Layers: The "Self" Issues
Today I thought I'd share with you a chapter from my latest (Bible study) release: Layers. So many of us struggle with poor self-image in such an appearance-focused, self-absorbed world. I hope this will give you some things to think about, and to be reminded that you are a God-crafted, one-of-a-kind, especially loved, human being. :)
Layers
of Self-Worth, Self-Image and Self-Esteem
My
worth is not made up in self, for if it were I’d be left empty. My worth is found in Christ, the author and
perfector of my faith and lover of my soul who fills me with utter completeness.
Offering
Up…
Life can be so hard.
We get beat down, bruised up and reminded daily how small we are in the
grand scheme of things. All of that can
take such a mighty toll on our mental image of who we are. Dear friend, go to the Father today and ask
Him to fill your cup of purpose and worth.
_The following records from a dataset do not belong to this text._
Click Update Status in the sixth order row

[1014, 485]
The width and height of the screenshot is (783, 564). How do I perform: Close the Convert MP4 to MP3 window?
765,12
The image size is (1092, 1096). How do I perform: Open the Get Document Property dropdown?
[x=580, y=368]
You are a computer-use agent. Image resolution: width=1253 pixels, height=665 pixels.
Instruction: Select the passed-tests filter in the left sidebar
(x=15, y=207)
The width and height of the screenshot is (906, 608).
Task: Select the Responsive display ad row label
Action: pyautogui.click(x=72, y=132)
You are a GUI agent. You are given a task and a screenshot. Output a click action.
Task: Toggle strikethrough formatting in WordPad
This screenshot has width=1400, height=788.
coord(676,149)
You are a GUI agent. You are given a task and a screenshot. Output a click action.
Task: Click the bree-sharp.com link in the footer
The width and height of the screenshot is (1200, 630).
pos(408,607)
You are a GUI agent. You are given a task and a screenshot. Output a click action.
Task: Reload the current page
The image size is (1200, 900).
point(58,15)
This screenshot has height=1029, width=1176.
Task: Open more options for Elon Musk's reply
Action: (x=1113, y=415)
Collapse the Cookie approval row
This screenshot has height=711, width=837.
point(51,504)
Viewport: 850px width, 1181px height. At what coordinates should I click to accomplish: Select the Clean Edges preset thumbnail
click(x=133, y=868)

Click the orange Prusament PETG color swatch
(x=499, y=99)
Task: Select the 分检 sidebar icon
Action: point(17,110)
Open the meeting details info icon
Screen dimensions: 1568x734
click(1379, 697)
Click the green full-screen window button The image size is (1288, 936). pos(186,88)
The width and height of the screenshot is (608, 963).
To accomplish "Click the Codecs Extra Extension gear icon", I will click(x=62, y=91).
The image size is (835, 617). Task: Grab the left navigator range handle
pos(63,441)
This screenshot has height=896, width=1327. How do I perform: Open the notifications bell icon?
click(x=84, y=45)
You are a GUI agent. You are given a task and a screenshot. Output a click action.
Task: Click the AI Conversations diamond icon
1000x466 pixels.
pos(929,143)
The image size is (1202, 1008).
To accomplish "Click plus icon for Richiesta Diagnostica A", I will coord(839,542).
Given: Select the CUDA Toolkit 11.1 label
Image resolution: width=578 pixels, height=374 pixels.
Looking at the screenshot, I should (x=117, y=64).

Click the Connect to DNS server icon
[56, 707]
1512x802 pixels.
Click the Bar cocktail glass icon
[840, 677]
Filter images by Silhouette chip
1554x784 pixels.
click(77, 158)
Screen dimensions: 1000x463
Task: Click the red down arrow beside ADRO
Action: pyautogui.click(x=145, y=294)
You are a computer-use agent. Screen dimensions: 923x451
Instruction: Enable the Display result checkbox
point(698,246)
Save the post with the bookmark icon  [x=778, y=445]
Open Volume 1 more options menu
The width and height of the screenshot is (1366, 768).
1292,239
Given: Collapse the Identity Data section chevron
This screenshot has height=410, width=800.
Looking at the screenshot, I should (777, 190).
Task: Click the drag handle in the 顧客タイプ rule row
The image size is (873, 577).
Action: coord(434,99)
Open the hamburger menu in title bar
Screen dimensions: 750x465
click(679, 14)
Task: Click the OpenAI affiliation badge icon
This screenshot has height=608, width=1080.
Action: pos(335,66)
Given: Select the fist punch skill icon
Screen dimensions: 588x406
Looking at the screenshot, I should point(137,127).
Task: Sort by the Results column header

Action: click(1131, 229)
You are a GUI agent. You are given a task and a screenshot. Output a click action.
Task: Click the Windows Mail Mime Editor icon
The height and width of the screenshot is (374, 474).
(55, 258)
Let Him refresh you today and say to you…”You are beautiful! You are mine!”
Did you ever sing that song in church? Perhaps your grandmother lovingly cradled you
on her lap and sang the words to you.
Maybe, you don’t even know what I’m talking about. If that’s the case, there is a simple but
wonderful song that has been taught to children for generations. It reminds us that yes, Jesus loves us
because the Bible tells us so. So why
don’t we believe it?
Unfortunately, since we live in a fallen world,
sin has taken over and polluted everything God made good. Too many lives have been shattered by abuse,
loss of a loved one, abandonment, hurtful words, and unloving attitudes. As we walk along our life path, these things
stick to our thoughts and manipulate how we see ourselves. Truth is, though, God sees us in a completely
different way.
§ Describe
your first reaction. What do you see?
§ Read
Psalm 139:13-14. Tell me in your own
words what these verses say.
§ How
do those verses line up with what you see in the mirror?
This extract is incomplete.